┌─ Record extracts
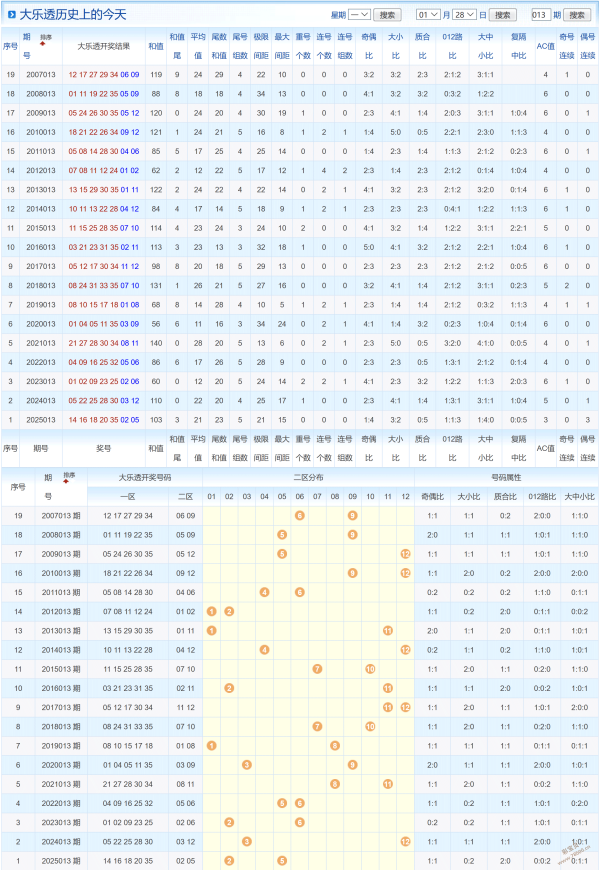Open the month dropdown showing 01
The width and height of the screenshot is (600, 870).
pyautogui.click(x=427, y=15)
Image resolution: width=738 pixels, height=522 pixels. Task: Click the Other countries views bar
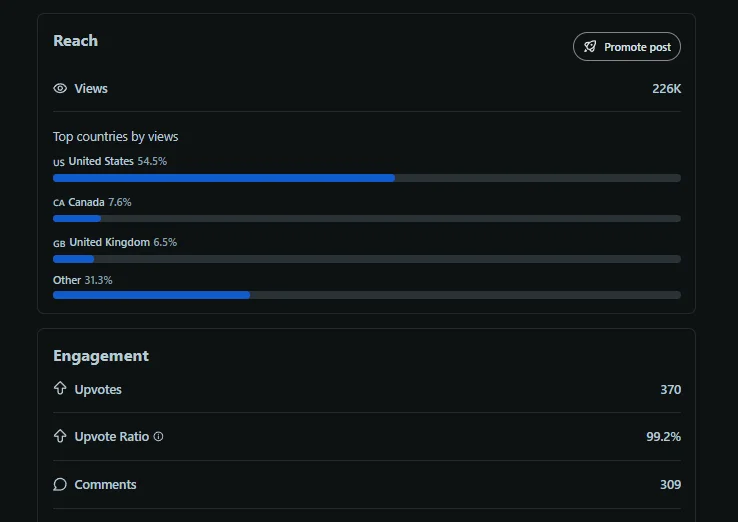tap(366, 295)
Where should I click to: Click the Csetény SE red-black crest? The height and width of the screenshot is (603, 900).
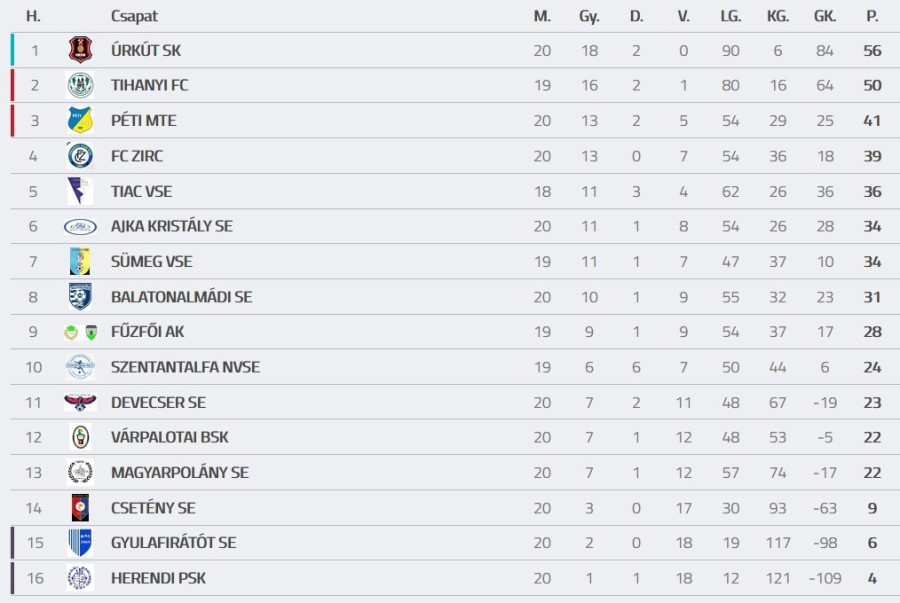click(80, 508)
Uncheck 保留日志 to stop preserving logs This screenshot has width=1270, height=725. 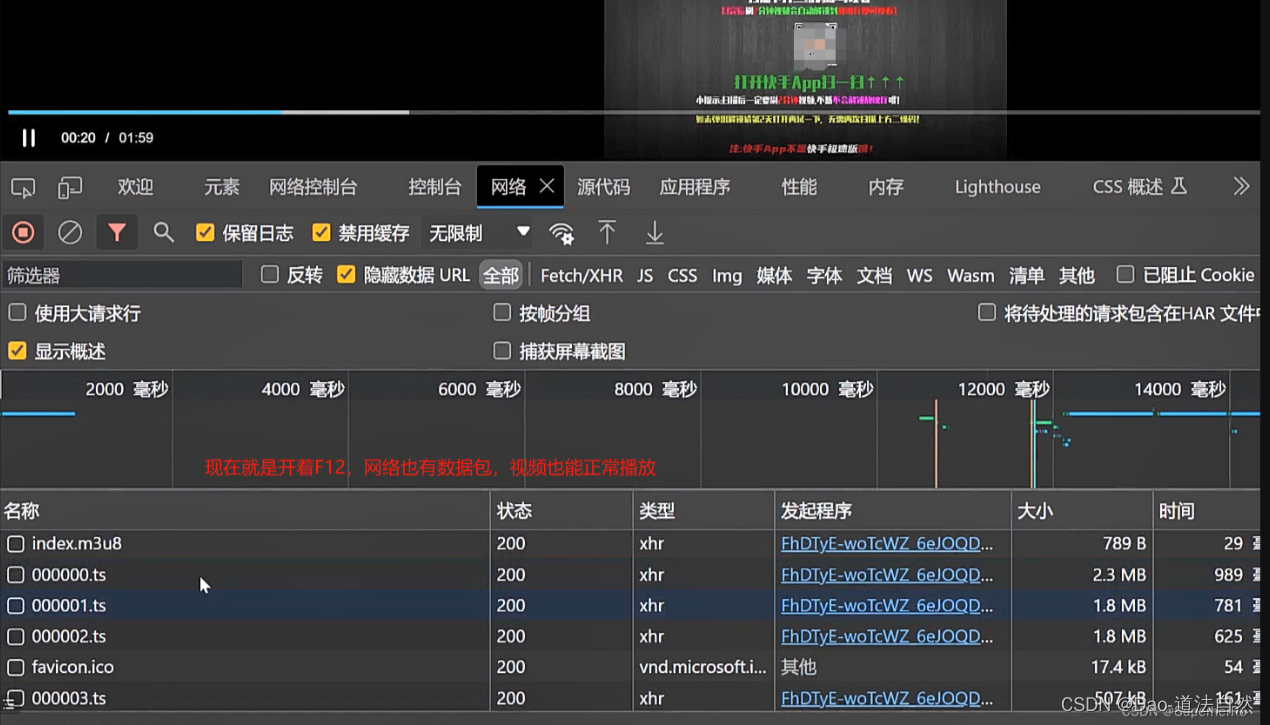[205, 232]
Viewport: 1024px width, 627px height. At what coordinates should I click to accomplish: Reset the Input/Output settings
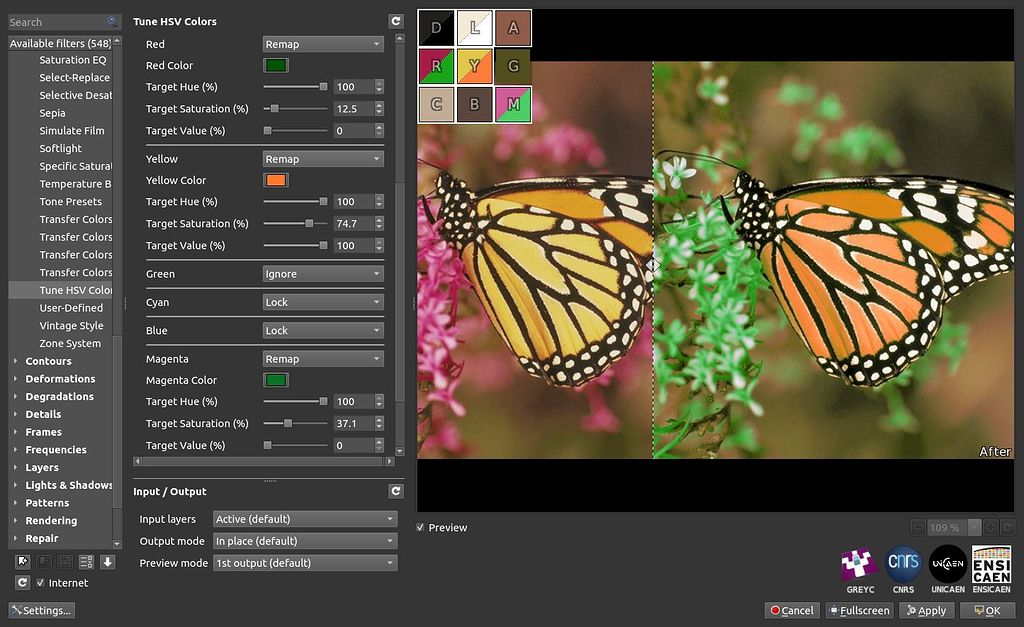point(395,491)
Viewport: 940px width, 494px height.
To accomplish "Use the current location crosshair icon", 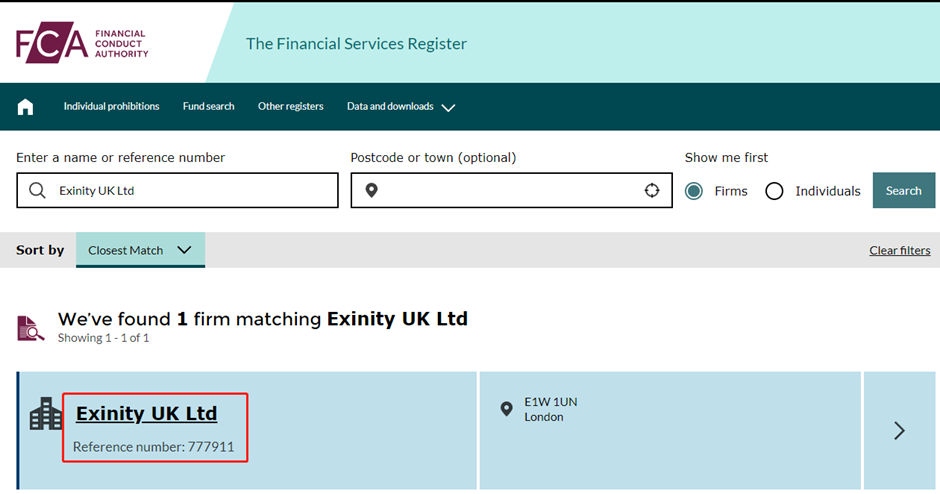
└─
### The task
In the entries above, find the line containing "Viewport: 940px width, 494px height.". Transcribe it and every later line to the end, exactly, and leave out the pictures.

### Task result
Viewport: 940px width, 494px height.
To accomplish "Use the current location crosshair icon", 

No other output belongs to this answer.